Just wanted to know is there any smarter way of doing this other than replicating...
Back to top
View user's profile Send private message
dbzTHEdinosauer

Global Moderator


Joined: 20 Oct 2006
Posts: 6966
Location: porcelain throne

PostPosted: Thu May 03, 2012 8:16 pm
Reply with quote

PARSE uses a pointer to address the record,
and this pointer needs to be incremented.

i can not think if any language,
which would allow you to address the 80th something of a variable record
without either employing
  • loop-logic for an index (pointer)
  • data definitions for the 1-79th occurance


while DFSORT is pretty flexible,
it does not provide the looping capabilities to bump a pointer x-number of times.
Back to top
View user's profile Send private message
Bill Woodger

Moderator Emeritus


Joined: 09 Mar 2011
Posts: 7309
Location: Inside the Matrix

PostPosted: Thu May 03, 2012 8:22 pm
Reply with quote

I don't know if it is "smart" to try this. To pick out J, O and Z:

Code:
//PARSEIT  EXEC PGM=SORT
//SYSOUT   DD SYSOUT=*
//SORTOUT  DD SYSOUT=*
//SYSIN DD *
  OPTION COPY
  INREC IFTHEN=(WHEN=INIT,
                FINDREP=(IN=C',',OUT=C' ',DO=8)),
        IFTHEN=(WHEN=INIT,
                PARSE=(%01=(STARTAFT=C',',ENDBEFR=C',',FIXLEN=1))),
        IFTHEN=(WHEN=INIT,
                FINDREP=(IN=C',',OUT=C' ',DO=5)),
        IFTHEN=(WHEN=INIT,
                PARSE=(%02=(STARTAFT=C',',ENDBEFR=C',',FIXLEN=1))),
        IFTHEN=(WHEN=INIT,
                FINDREP=(IN=C',',OUT=C' ',DO=11)),
        IFTHEN=(WHEN=INIT,
                PARSE=(%03=(STARTAFT=C',',ENDBEFR=C',',FIXLEN=1))),
        IFTHEN=(WHEN=INIT,
         BUILD=(C'>',%01,C'<>',%02,C'<>',%03,C'<'))
//SORTIN DD *
A,B,C,D,E,F,G,R,I,J,K,L,M,N,O,P,Q,R,S,T,U,V,W,X,Y,Z


Code:
>J<>O<>Z<


Not going to work with commas embedded within quotes (not directly).
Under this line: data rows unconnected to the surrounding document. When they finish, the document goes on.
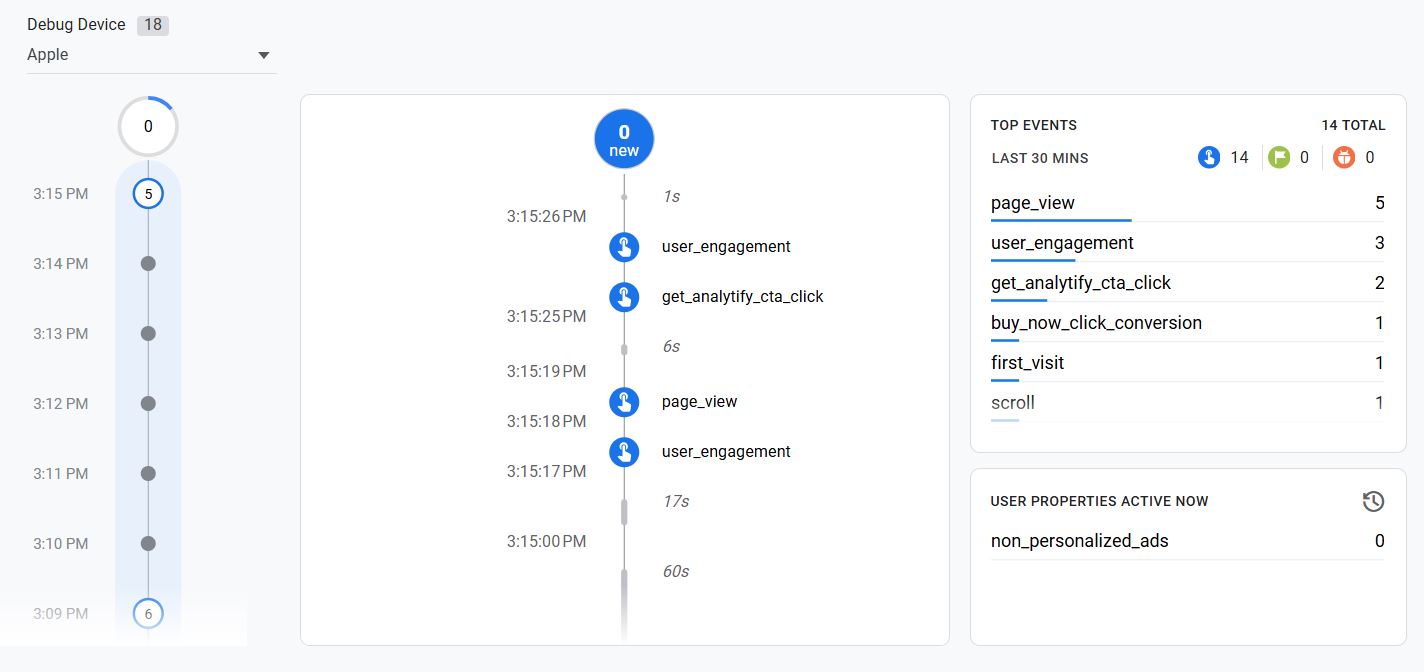Open the lower user_engagement icon in the stream
Viewport: 1424px width, 672px height.
coord(624,452)
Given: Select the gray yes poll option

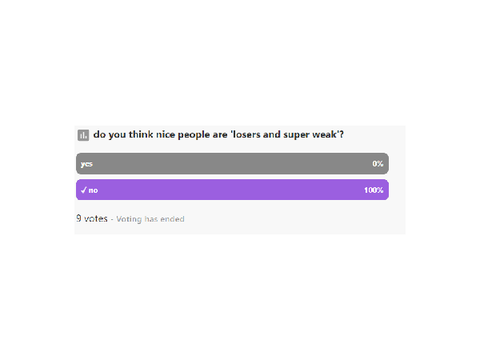Looking at the screenshot, I should tap(232, 164).
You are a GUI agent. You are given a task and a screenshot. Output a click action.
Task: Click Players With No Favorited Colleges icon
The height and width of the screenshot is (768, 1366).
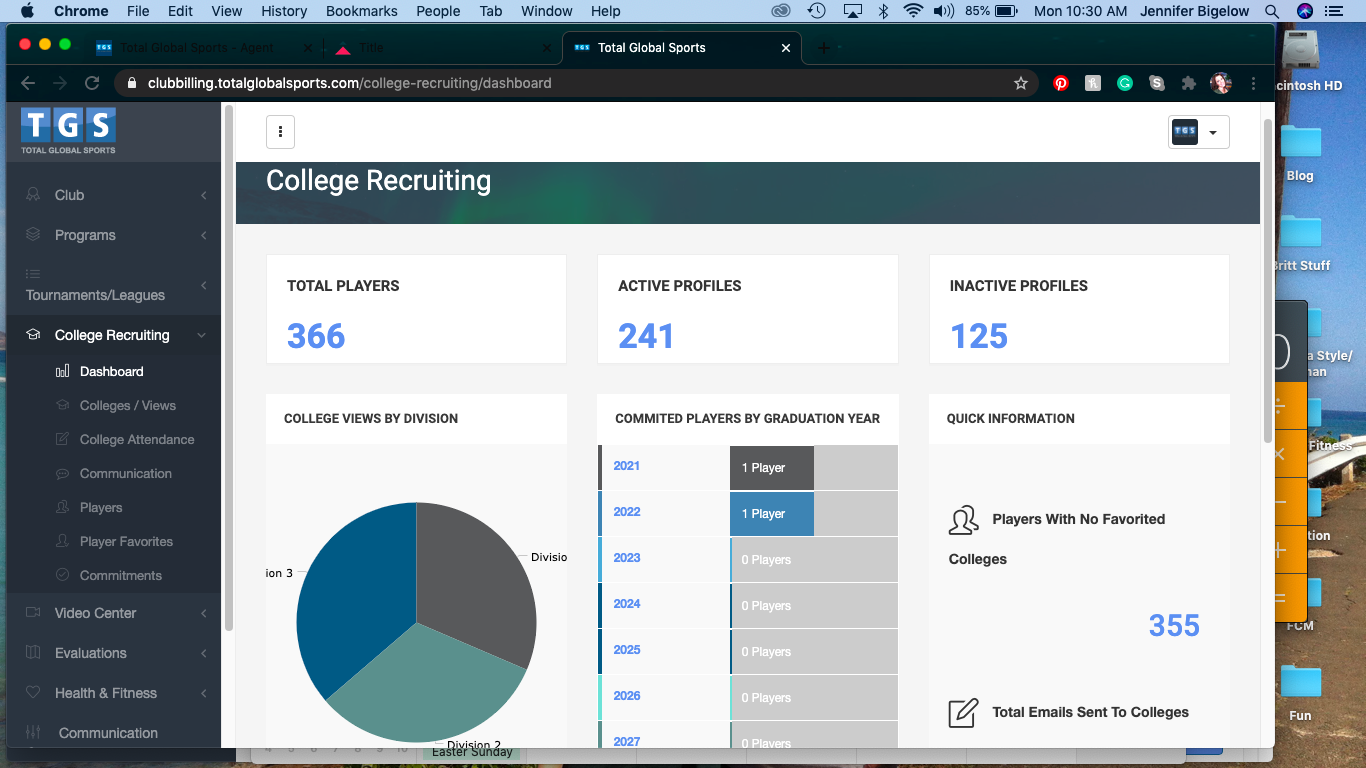[x=963, y=520]
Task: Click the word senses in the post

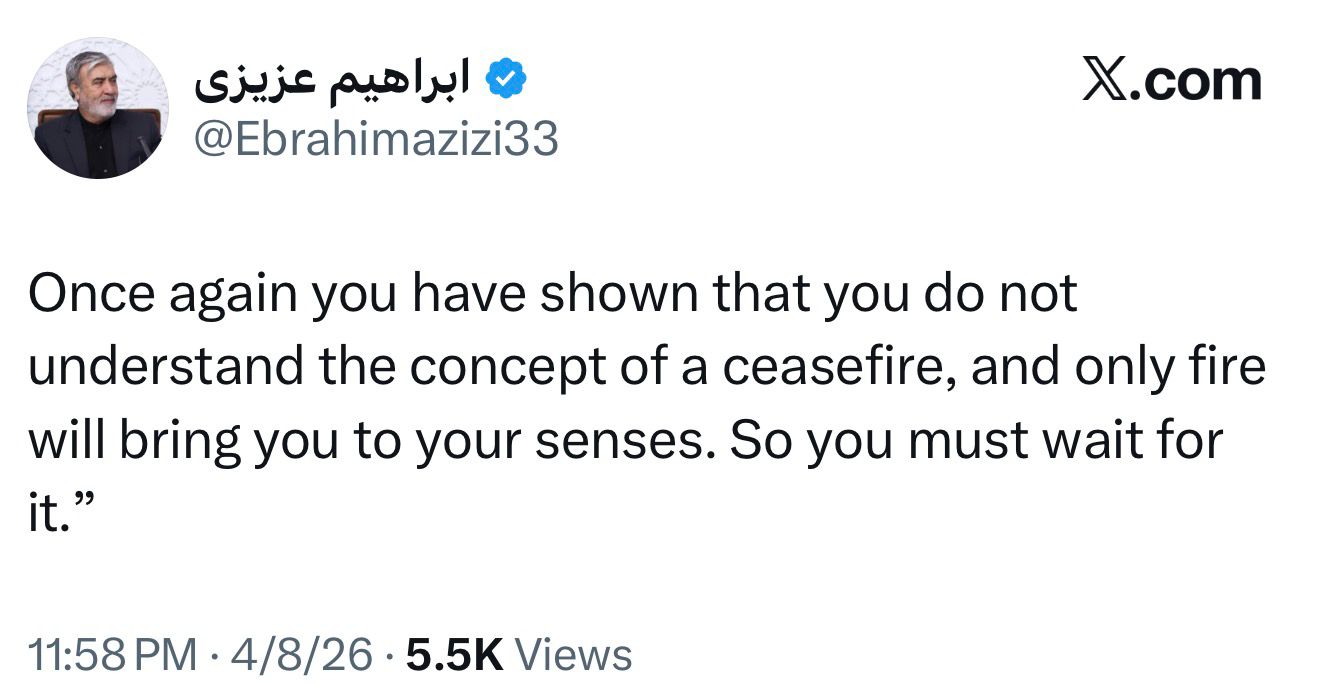Action: point(623,442)
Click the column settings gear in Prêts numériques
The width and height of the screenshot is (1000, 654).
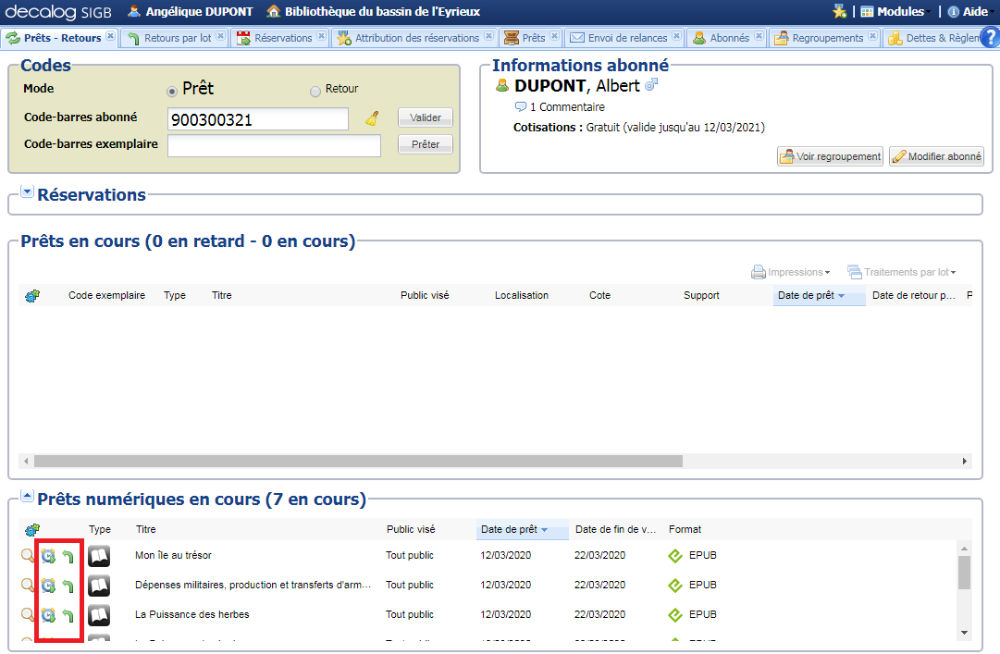tap(32, 529)

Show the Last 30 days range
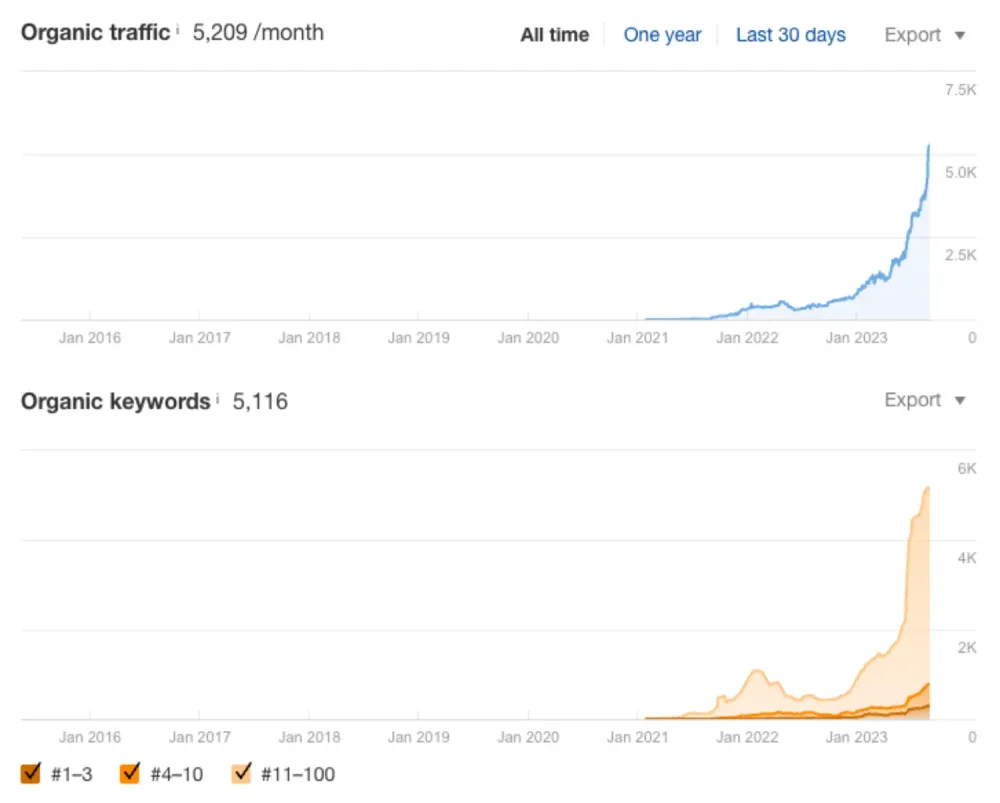790,35
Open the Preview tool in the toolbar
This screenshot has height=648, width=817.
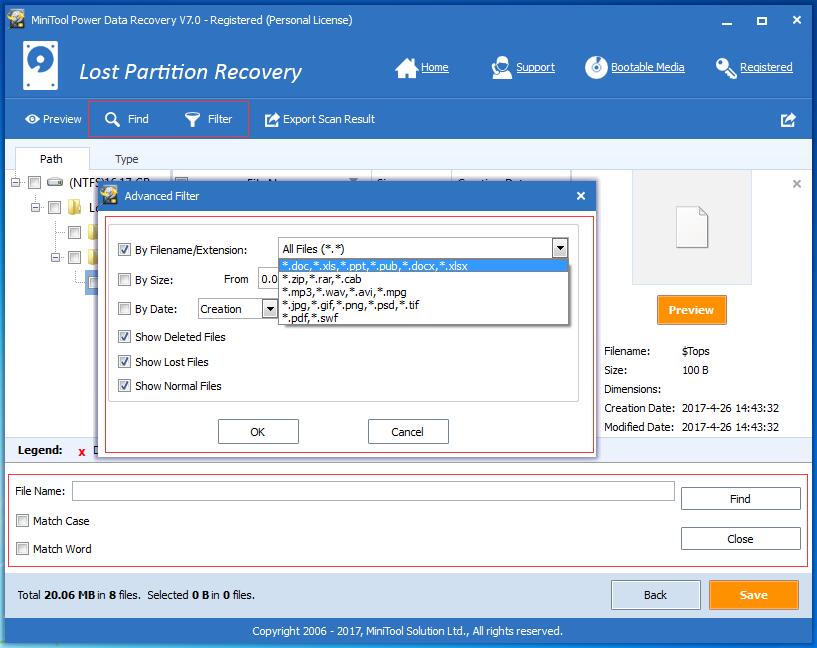tap(51, 118)
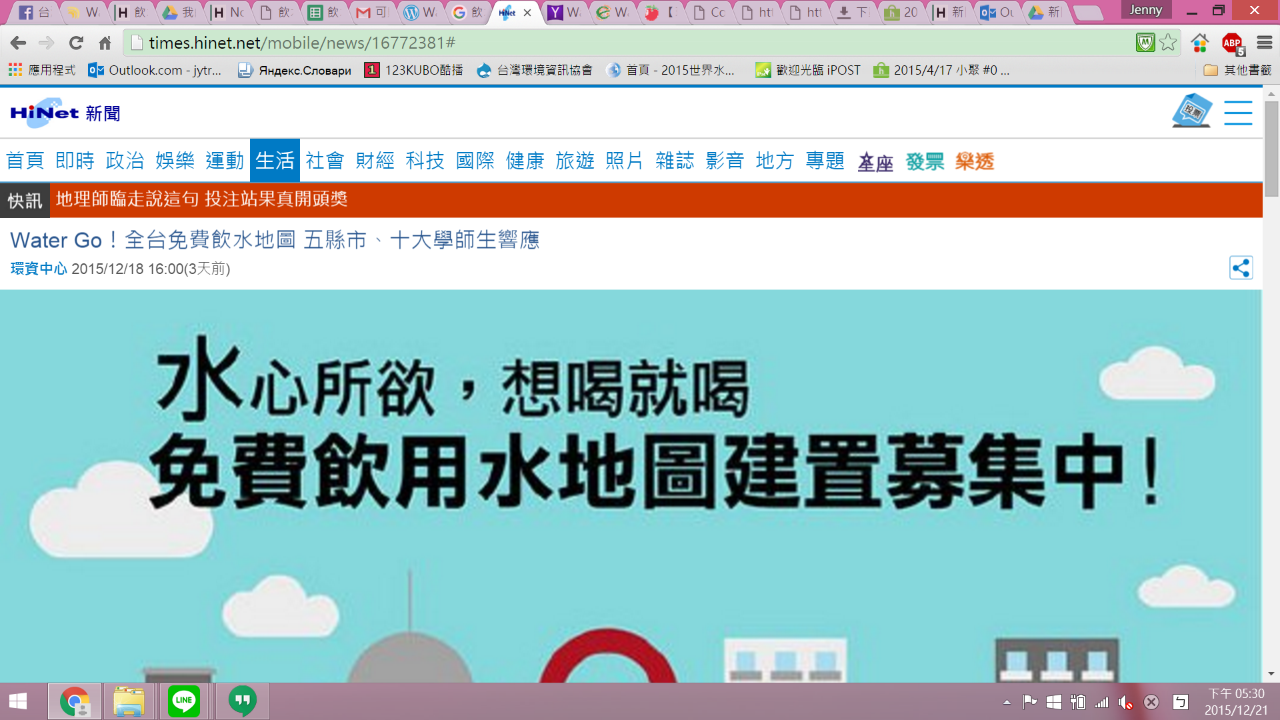Open the breaking news headline 地理師臨走說這句
The height and width of the screenshot is (720, 1280).
pyautogui.click(x=202, y=200)
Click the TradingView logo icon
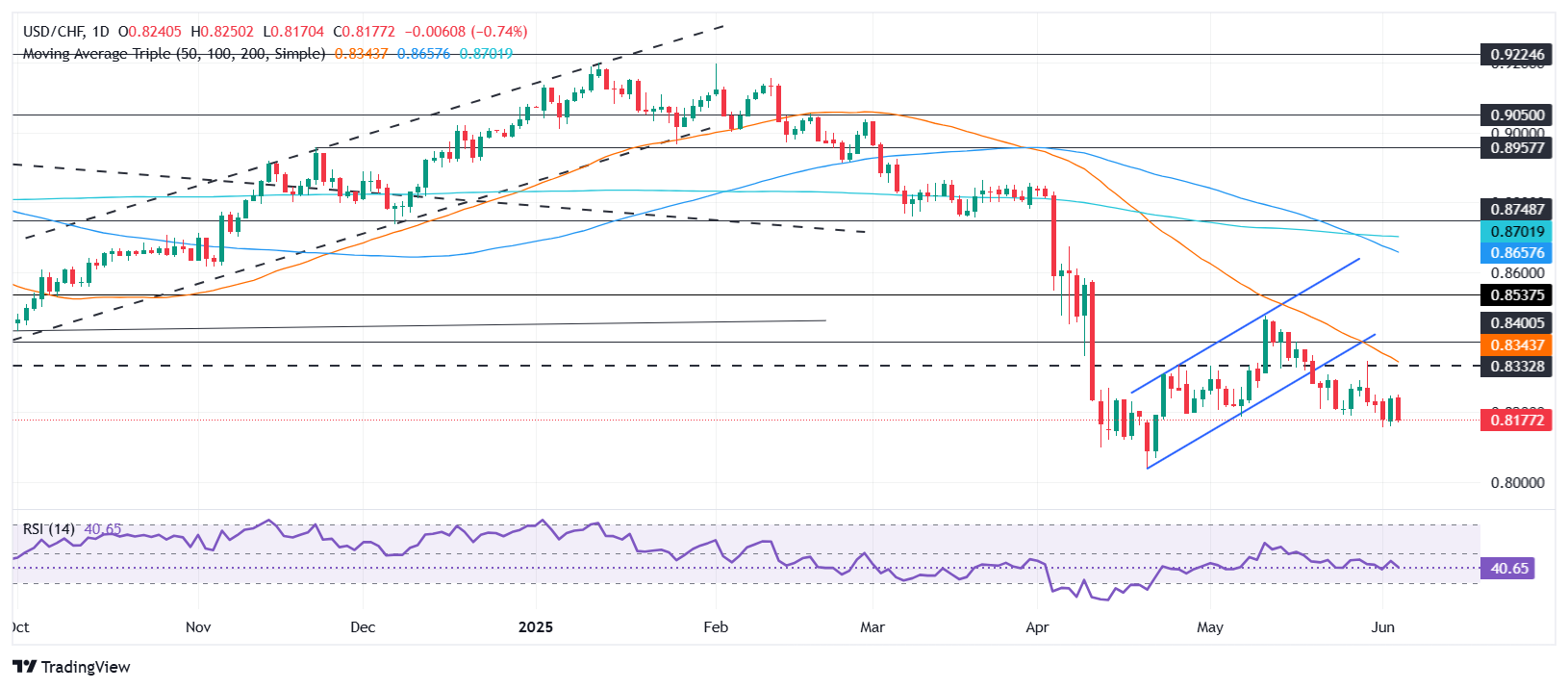The width and height of the screenshot is (1568, 689). point(24,667)
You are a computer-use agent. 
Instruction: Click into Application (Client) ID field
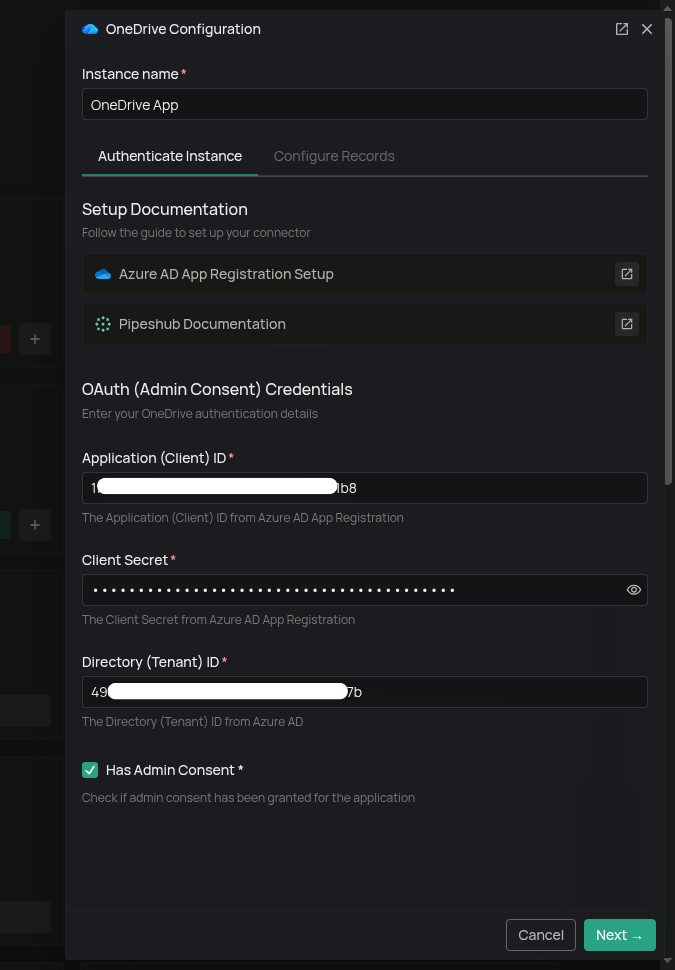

For 80 fields, I'm not sure I'd use it. To extend PARSE beyond one hundred delimited fields, maybe worth a go.
Back to top
View user's profile Send private message
sqlcode1

Active Member


Joined: 08 Apr 2010
Posts: 577
Location: USA

PostPosted: Thu May 03, 2012 8:47 pm
Reply with quote

Chaketh Ram,
I don't think there is an easy way to achieve this.
Quote:

%
Specifies a parsed field to be ignored. No data is extracted, but the starting point for the next parsed field advances according to the suboperands specified. Use % when you don't need the data from a particular field, but you do need to get to the next field. For example, if we had the four CSV fields shown earlier as input, but we only wanted to extract the first and fourth fields, we could use this OUTFIL statement: OUTFIL PARSE=(%01=(ENDBEFR=C',',FIXLEN=5),
%=(ENDBEFR=C','),
%=(ENDBEFR=C','),
%04=(FIXLEN=5)),
BUILD=(1:%01,11:%04,21:%01,HEX)


Data is extracted for %01 (first field) and %04 (fourth field), but not for % (second and third fields).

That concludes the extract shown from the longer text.